Task to complete: What lines of the data hold the string "will"? Pull each one out.
==== Supplied information
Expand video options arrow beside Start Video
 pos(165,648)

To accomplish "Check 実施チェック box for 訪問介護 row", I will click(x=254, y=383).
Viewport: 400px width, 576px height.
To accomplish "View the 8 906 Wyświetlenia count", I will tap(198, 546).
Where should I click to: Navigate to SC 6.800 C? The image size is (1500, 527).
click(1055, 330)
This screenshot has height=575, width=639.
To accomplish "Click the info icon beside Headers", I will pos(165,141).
========
==== Supplied information
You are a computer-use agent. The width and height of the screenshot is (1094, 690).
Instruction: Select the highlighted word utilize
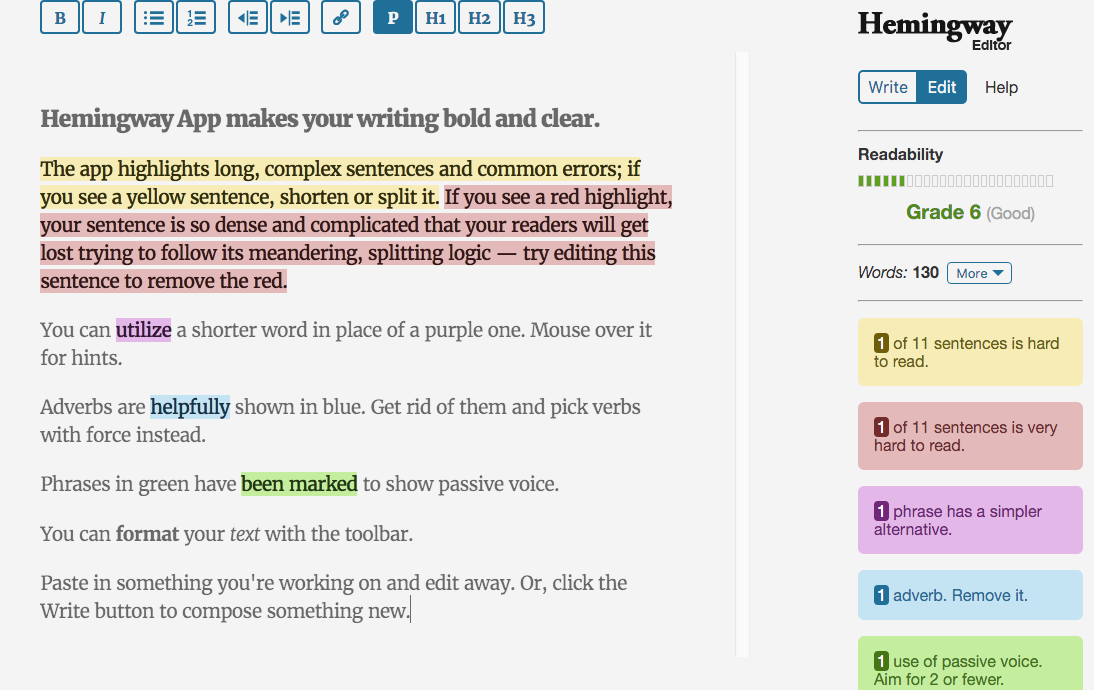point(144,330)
========
Answer area:
To accomplish "Check 実施チェック box for 訪問介護 row", I will click(x=254, y=383).
To accomplish "View the 8 906 Wyświetlenia count", I will tap(198, 546).
To accomplish "Click the info icon beside Headers", I will pos(165,141).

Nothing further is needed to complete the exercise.